→ **THE EXERCISE**:
Render the listing as a JSON list of strings, one string per line and skipping blank lines, running from its first line through the line containing "tap(980, 564)", both included.

→ **PROVIDED DATA**:

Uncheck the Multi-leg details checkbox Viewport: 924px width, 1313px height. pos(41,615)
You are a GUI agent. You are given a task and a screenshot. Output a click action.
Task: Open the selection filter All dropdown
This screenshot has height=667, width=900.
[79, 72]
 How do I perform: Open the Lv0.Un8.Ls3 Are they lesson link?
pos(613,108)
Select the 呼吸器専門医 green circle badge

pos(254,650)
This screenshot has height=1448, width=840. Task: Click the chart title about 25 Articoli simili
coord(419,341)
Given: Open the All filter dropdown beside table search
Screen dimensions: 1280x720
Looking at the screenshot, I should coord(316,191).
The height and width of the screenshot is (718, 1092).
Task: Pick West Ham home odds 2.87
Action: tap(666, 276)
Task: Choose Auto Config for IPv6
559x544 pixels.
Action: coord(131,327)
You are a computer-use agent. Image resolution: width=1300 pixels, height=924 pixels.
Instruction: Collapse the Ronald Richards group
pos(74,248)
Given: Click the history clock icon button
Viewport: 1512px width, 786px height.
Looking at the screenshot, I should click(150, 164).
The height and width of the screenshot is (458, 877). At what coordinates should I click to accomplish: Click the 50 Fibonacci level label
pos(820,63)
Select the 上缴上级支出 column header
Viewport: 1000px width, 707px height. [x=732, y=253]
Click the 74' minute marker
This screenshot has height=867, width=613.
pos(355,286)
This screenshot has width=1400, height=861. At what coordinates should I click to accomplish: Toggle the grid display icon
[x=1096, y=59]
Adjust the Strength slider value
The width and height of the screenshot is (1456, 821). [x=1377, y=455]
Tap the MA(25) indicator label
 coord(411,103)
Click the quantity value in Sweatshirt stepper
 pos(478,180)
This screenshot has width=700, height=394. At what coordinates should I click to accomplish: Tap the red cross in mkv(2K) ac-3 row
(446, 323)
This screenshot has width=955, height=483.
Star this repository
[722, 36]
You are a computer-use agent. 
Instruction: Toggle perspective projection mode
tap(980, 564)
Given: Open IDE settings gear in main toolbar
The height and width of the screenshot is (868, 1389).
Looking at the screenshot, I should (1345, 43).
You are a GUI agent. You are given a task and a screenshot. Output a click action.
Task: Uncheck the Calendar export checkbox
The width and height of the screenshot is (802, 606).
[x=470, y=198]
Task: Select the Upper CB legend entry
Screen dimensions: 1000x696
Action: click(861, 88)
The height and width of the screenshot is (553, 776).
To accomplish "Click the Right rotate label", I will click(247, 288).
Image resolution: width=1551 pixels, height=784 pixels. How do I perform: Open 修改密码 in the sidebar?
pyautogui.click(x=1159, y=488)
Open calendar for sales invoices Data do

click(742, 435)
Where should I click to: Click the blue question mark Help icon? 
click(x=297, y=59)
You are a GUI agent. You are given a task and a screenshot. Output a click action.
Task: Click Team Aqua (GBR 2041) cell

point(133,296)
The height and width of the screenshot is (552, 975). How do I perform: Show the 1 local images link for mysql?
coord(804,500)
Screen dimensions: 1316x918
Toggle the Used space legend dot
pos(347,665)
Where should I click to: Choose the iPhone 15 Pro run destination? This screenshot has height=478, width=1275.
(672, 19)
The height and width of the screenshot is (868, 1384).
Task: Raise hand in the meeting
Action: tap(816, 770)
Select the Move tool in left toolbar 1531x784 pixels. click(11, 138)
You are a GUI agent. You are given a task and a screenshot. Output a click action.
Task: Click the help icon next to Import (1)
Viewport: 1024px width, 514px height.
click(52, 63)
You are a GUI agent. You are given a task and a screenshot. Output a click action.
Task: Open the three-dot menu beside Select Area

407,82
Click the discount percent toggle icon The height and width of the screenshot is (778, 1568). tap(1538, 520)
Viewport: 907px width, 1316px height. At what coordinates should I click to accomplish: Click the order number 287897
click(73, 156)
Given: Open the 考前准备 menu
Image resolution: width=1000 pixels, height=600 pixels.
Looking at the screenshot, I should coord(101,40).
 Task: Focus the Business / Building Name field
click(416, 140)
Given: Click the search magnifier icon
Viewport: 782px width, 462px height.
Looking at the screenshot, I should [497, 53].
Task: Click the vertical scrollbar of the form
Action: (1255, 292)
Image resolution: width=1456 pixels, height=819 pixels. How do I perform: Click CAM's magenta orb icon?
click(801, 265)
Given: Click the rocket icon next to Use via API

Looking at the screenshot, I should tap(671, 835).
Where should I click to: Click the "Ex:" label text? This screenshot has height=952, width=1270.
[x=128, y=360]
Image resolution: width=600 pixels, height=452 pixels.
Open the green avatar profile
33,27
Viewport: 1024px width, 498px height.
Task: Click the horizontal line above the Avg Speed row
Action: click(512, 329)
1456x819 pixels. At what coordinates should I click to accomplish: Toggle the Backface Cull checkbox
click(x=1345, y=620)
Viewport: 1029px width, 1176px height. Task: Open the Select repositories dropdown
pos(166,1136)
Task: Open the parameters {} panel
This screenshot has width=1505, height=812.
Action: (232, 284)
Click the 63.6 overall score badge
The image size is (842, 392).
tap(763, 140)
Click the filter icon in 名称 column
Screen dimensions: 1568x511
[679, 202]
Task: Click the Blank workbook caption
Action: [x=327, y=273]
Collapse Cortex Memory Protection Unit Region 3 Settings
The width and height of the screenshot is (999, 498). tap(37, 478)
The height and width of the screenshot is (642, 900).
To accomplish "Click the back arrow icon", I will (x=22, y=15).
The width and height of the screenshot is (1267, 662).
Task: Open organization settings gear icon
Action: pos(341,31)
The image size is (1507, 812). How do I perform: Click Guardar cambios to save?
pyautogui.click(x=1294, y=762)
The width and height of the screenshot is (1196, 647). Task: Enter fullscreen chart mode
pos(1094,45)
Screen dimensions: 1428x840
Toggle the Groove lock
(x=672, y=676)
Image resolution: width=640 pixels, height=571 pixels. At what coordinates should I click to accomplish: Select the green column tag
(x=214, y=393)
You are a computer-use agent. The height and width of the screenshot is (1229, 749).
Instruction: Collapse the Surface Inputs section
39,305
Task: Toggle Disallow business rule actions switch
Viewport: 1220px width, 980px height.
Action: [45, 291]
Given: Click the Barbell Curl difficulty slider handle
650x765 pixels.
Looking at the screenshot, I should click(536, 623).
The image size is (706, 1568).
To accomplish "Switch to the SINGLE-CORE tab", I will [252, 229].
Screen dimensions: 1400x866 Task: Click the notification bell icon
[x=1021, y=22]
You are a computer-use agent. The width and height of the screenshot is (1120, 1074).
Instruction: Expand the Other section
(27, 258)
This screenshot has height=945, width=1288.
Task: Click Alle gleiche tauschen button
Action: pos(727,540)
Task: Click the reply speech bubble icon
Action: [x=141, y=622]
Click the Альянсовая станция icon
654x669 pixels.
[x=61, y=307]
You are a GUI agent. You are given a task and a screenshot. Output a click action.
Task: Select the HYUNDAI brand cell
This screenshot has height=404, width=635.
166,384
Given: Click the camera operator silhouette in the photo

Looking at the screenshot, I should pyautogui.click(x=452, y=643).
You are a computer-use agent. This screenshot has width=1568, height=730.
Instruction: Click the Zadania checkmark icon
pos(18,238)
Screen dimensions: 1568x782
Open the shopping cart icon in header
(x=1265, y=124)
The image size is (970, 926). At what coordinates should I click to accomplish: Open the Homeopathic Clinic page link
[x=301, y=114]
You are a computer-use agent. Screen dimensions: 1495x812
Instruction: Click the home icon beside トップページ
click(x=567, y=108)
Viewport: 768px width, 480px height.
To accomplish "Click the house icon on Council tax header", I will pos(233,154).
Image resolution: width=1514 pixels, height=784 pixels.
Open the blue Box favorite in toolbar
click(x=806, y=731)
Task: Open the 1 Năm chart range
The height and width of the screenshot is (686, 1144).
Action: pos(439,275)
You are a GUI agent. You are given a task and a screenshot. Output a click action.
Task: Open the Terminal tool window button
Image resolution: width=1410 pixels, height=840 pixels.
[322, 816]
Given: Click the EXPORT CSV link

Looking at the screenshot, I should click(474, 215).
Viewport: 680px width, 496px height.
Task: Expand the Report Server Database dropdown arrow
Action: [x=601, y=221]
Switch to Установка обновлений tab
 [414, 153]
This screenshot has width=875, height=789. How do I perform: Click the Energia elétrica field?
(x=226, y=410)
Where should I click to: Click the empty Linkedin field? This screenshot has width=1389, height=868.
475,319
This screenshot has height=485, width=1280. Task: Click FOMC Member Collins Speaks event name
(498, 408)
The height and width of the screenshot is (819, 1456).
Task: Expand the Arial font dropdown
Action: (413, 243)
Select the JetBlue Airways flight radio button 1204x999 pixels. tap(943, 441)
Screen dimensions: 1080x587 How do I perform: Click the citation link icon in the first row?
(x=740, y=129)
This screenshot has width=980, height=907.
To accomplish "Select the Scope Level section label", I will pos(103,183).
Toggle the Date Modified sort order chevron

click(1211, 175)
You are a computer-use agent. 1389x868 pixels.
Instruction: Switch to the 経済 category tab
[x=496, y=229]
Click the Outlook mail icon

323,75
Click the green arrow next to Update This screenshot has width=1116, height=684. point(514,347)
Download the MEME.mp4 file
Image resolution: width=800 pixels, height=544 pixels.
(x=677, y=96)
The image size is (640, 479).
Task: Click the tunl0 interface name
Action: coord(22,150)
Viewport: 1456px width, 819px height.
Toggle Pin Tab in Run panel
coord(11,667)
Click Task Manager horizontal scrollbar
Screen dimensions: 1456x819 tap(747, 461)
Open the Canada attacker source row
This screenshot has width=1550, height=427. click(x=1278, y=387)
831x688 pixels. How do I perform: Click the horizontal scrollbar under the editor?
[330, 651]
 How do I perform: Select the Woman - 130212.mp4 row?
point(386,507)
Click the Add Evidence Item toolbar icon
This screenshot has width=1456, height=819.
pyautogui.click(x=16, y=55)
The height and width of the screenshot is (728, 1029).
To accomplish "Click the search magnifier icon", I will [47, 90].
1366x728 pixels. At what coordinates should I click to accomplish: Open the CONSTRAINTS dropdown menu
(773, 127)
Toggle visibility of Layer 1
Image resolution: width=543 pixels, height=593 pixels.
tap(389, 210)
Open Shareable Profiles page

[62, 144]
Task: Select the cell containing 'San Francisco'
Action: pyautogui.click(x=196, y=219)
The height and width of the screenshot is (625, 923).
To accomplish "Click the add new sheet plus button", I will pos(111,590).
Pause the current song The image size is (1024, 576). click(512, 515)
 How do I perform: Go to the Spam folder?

→ **ANSWER TO THIS TASK**:
[
  "Uncheck the Multi-leg details checkbox Viewport: 924px width, 1313px height. pos(41,615)",
  "You are a GUI agent. You are given a task and a screenshot. Output a click action.",
  "Task: Open the selection filter All dropdown",
  "This screenshot has height=667, width=900.",
  "[79, 72]",
  " How do I perform: Open the Lv0.Un8.Ls3 Are they lesson link?",
  "pos(613,108)",
  "Select the 呼吸器専門医 green circle badge",
  "pos(254,650)",
  "This screenshot has height=1448, width=840. Task: Click the chart title about 25 Articoli simili",
  "coord(419,341)",
  "Given: Open the All filter dropdown beside table search",
  "Screen dimensions: 1280x720",
  "Looking at the screenshot, I should coord(316,191).",
  "The height and width of the screenshot is (718, 1092).",
  "Task: Pick West Ham home odds 2.87",
  "Action: tap(666, 276)",
  "Task: Choose Auto Config for IPv6",
  "559x544 pixels.",
  "Action: coord(131,327)",
  "You are a computer-use agent. Image resolution: width=1300 pixels, height=924 pixels.",
  "Instruction: Collapse the Ronald Richards group",
  "pos(74,248)",
  "Given: Click the history clock icon button",
  "Viewport: 1512px width, 786px height.",
  "Looking at the screenshot, I should click(150, 164).",
  "The height and width of the screenshot is (458, 877). At what coordinates should I click to accomplish: Click the 50 Fibonacci level label",
  "pos(820,63)",
  "Select the 上缴上级支出 column header",
  "Viewport: 1000px width, 707px height. [x=732, y=253]",
  "Click the 74' minute marker",
  "This screenshot has height=867, width=613.",
  "pos(355,286)",
  "This screenshot has width=1400, height=861. At what coordinates should I click to accomplish: Toggle the grid display icon",
  "[x=1096, y=59]",
  "Adjust the Strength slider value",
  "The width and height of the screenshot is (1456, 821). [x=1377, y=455]",
  "Tap the MA(25) indicator label",
  " coord(411,103)",
  "Click the quantity value in Sweatshirt stepper",
  " pos(478,180)",
  "This screenshot has width=700, height=394. At what coordinates should I click to accomplish: Tap the red cross in mkv(2K) ac-3 row",
  "(446, 323)",
  "This screenshot has width=955, height=483.",
  "Star this repository",
  "[722, 36]",
  "You are a computer-use agent. ",
  "Instruction: Toggle perspective projection mode",
  "tap(980, 564)"
]